NISAは投資で出た利益に税金がかからないお得な制度なので、せっかくなら最大限にメリットを得たいものです。税金がかからない期間は、長期運用を前提にして持ち続ける人も多いと思いますが、期間には終わりがあります。その後はどうするのがいいのでしょうか。
選択肢は2つある
税金がかからない期間が終わった後については、選択肢は2つあります。まだ売らずに運用を続けたいという場合には、「課税口座への移管」か「ロールオーバー」のどちらかを選びます。
なお税金がかからない期間とは、一般NISAなら5年、つみたてNISAなら20年です。
選択肢1の「課税口座への移管」とは、通常の課税される証券口座などに資産を移して運用を続けること。もう一つの選択肢である「ロールオーバー」とは、その年の分のNISA枠を使って(場合によっては新たに買い付けをせずに)運用を続けることです。
課税口座への移管とロールオーバー、どちらがお得なのか
どちらを選ぶといいのか、一般NISAの場合で考えてみましょう。分かりやすくするために、NISAの非課税期間が5年なので、「2017年に投資した分」と「2022年に投資する分」の2年分だけ見ていきます。
2017年に120万円投資して年利3%で運用していたとすると、非課税期間が終わる2021年末には約139万円になっています。その後、どうするか。2つの選択肢それぞれでいくらになるかを計算してみます。
選択肢1 「課税口座に移管」した場合
2017~2021年の間に生まれた利益の約19万円は非課税です。課税口座に移管後、139万円以上になった場合にその分だけ課税されます。
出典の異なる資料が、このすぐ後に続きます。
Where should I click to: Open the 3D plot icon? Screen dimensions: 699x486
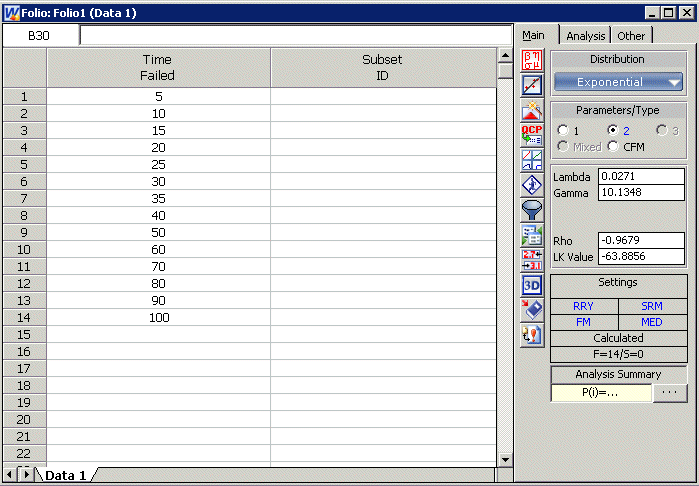click(x=532, y=285)
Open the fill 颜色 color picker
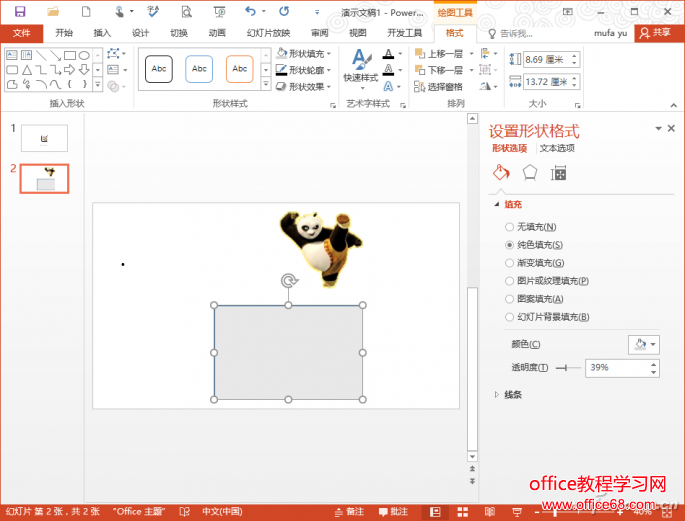The image size is (685, 521). point(642,344)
2022年分のNISA枠は未使用なので、新たに買い付けできます。ここでも120万円投資したとしましょう。同じく年利3%で運用すると、5年後の2026年末には約139万円になるので、非課税になる利益はあわせて約38万円です(19万円×2)。
選択肢2 「ロールオーバー」にした場合
2022年分のNISA枠を使い、139万円を全額ロールオーバーします。同じく年利3%で運用を続けたとき、5年後の2026年末には約161万円になるので、非課税になる利益は約41万円です。
移管した場合の利益(約38万円)よりも、3万円ほど高い利益が得られる計算になりました。この差はなぜ生じたのでしょうか。
答えは「複利」によるものです。
生まれた利益も含めて資産運用をしていくので、利益が雪だるま式に増えていきます。そのため、5年分の利益が乗った状態でロールオーバーしたほうが最終的な利益も大きくなったのです。
毎年同じだけの利益が得られる前提での計算なので、実際はこれとは違った結果になるでしょう。しかし複利について知っておくと、有利に資産運用ができる可能性が高まります。